# Hookup Wire



## glen1971 (Oct 10, 2012)

Pretty much the only wire strippers I've used in years:

https://www.amazon.ca/Klein-Tools-11063-Katapult-Stripper/dp/B00BC39YFQ


----------



## MikeFL (Apr 16, 2016)

glen1971 said:


> Pretty much the only wire strippers I've used in years:
> 
> https://www.amazon.ca/Klein-Tools-11063-Katapult-Stripper/dp/B00BC39YFQ


Asking about the wire, not the tools.

I agree those are really nice strippers though.


----------



## glen1971 (Oct 10, 2012)

Ahh ok.. I don't know that I've ever noticed an issue with 14's, except with extremely old wiring.. Some #10's have given me some grief but I have no idea the manufacturer..


----------



## MikeFL (Apr 16, 2016)

Just making sure there's no bias against any particular manufacturer's wire. We have 2 different source options and may use one or the other depending on what's available or equitable or works better for us. We terminate one end and the sparky in the field terminates the other end. Wouldn't want to use anything that someone may deem inferior.


----------



## Helmut (May 7, 2014)

Mike, what's a hook up wire?


----------



## micromind (Aug 11, 2007)

Helmut said:


> Mike, what's a hook up wire?


I'm gonna guess it's type MTW. 

Real actual MTW, not THHN-THWN-MTW-RAT-DUM or any of the multi-purpose types that don't hold when they're formed like actual MTW does. 

I haven't seen a lot of difference between brands but I have seen a huge difference in what it's actually rated for. Straight MTW is best by far.


----------



## RePhase277 (Feb 5, 2008)

Anything you get from Southwire or Encore is going to be superior to any Chinese cheapo stuff you get at a discount.
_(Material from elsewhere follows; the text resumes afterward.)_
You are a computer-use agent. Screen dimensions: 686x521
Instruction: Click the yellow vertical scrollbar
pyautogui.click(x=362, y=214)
Since you're here, let me rant a bit about the wire lengths on photocells. I know your product isn't a photocell, but it is basically in the same ballpark. I think the tails should be at least a foot long, instead of the 2 microns most come with. I get that a lot of photocells get mounted to bell boxes and the tap is made right there, but there are times when it is convenient to put one at the end of a nipple or conduit body and it would be nice to have longer wires.


----------



## macmikeman (Jan 23, 2007)

I cut up some old Pepsi cola quart bottles and stacked them in the back yard in order to save pieces of hookup wire for re-use on jobs. Those of you who don't are probably loosing thousands or millions of dollars in the long run.


----------



## RePhase277 (Feb 5, 2008)

macmikeman said:


> I cut up some old Pepsi cola quart bottles and stacked them in the back yard in order to save pieces of hookup wire for re-use on jobs. Those of you who don't are probably loosing thousands or millions of dollars in the long run.
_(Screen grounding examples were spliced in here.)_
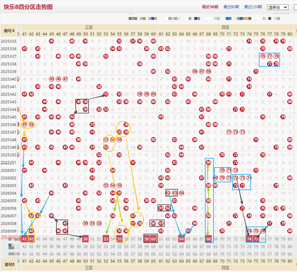297x272 pixels.
Task: Toggle highlighted number 68 in the selection row
Action: [x=208, y=239]
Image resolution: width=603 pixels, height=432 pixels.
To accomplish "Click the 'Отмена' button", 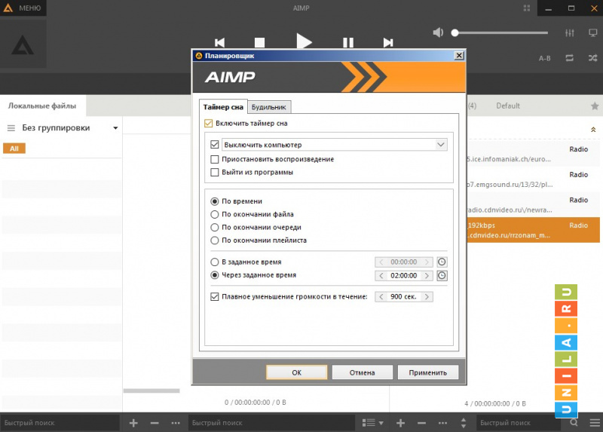I will coord(362,372).
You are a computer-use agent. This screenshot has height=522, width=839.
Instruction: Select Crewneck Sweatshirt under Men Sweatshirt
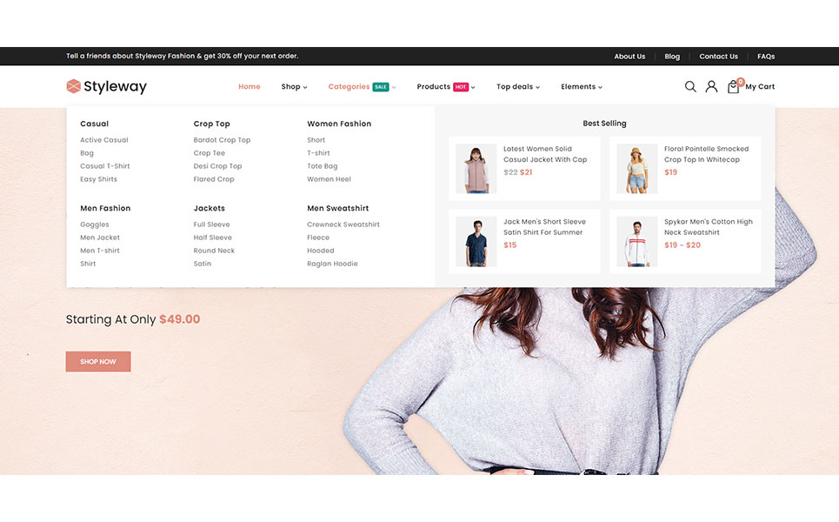pos(343,224)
The only problem with that is Pepsi.


----------



## MikeFL (Apr 16, 2016)

RePhase277 said:


> Anything you get from Southwire or Encore is going to be superior to any Chinese cheapo stuff you get at a discount.
> 
> Since you're here, let me rant a bit about the wire lengths on photocells. I know your product isn't a photocell, but it is basically in the same ballpark. I think the tails should be at least a foot long, instead of the 2 microns most come with. I get that a lot of photocells get mounted to bell boxes and the tap is made right there, but there are times when it is convenient to put one at the end of a nipple or conduit body and it would be nice to have longer wires.
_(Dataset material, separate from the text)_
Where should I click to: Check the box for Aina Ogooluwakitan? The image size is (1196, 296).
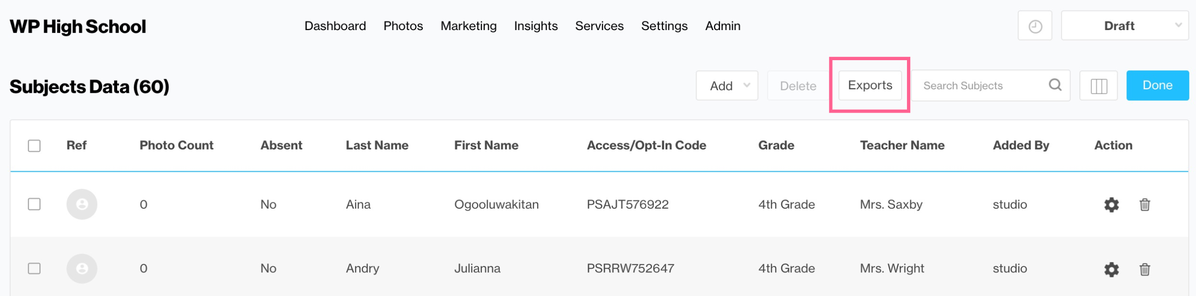(34, 204)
That's what I was looking for. Thank you.

The shortest we've ever shipped on a wire-in device is 12" after the NPT thread. I've offered our customers longer whips and they say not necessary. I'm going to go to 18" anyway, and they can cut off what they don't need. If a customer wants custom lengths we can do that too but we're going to make our standard 18" or more. 

We'll stick with Southwire. It costs more than we can get other wire for but that's ok. We spend money on quality for a reason. Made in USA for a reason.

Thanks again.


----------



## MikeFL (Apr 16, 2016)

Helmut said:


> Mike, what's a hook up wire?


Sold as THHN but dual purpose as THWN which is the standard we use.


----------



## emtnut (Mar 1, 2015)

MikeFL said:


> Sold as THHN but dual purpose as THWN which is the standard we use.


I'm with micromind on this one. MTW or TEW is usually what I'd call hook up wire. MTW is often called AWM (appliance wiring material)
When I was working for a manufacturer building panels and devices, that's what we always used.
Belden was our go to brand... expensive, but worth it IMO.

This info is dated (30 yrs ago !) but we tried Carol cable one time because it was quite a bit cheaper ... The insulation was a real pain to strip off. Hopefully they have improved by now.

This link should take you to the Beldon catalog at the hook-up wire specs page.... https://www.belden.com/docs/upload/Cabling-Solutions-for-Industrial-Applications.pdf#page=127

As Rephase said ... stay away from anything Chinese made


----------



## MikeFL (Apr 16, 2016)

If I misspoke calling it hookup wire my appologies. To me hookup wire is any roll of single conductor wire that you cut to length and terminate. 

As to AWM, that's not wet location rated.
As to MTW & TEW they have lower wet location ratings than THWN.

If sparky is out on a jobsite pulling wire for a lighting circuit, it's likely THWN. It's what he's working with at the time and it's what he works with every day. No surprises means a better experience. 

Here's the comparison:
http://www.southwire.com/products/MtwTewAwmIA.htm
http://www.southwire.com/products/SIMpullTHHNCable.htm

edit: Cerrowire has better ratings than Southwire and it's made in 'bama, USA. http://www.cerrowire.com/thhn--thwn-2


----------



## MechanicalDVR (Dec 29, 2007)

Always used Baron brand wire, not sure if it's a territorial thing but never had any complaints with their products.


----------



## splatz (May 23, 2015)

@MikeFL, I wouldn't think for your application the additional flexibility of some of the real MTW / AWM is really needed. 

I am VERY surprised to see that cerrowire rated higher than Southwire, where did you see that? The cerro wire web site is pretty mickey mouse if you need to find a spec sheet or etc. 



MikeFL said:


> If I misspoke calling it hookup wire my appologies. To me hookup wire is any roll of single conductor wire that you cut to length and terminate.
> 
> As to AWM, that's not wet location rated.
> As to MTW & TEW they have lower wet location ratings than THWN.
> ...


----------



## RePhase277 (Feb 5, 2008)

Trying to solder regular THHN to a circuit board would suck vs actual fine stranded MTW.


----------



## micromind (Aug 11, 2007)

MikeFL said:


> If I misspoke calling it hookup wire my appologies. To me hookup wire is any roll of single conductor wire that you cut to length and terminate.
> 
> As to AWM, that's not wet location rated.
> As to MTW & TEW they have lower wet location ratings than THWN.
> ...


Yes, if it's pulled in pipe, it'll be THHN/THWN. 

I thought that 'hookup wire' meant in a control panel of some sort.

It doesn't matter what wire a pigtailed device has, we just splice to it. If it's too hard to strip, short pigtails might occasionally be ripped out of the device though........lol.


----------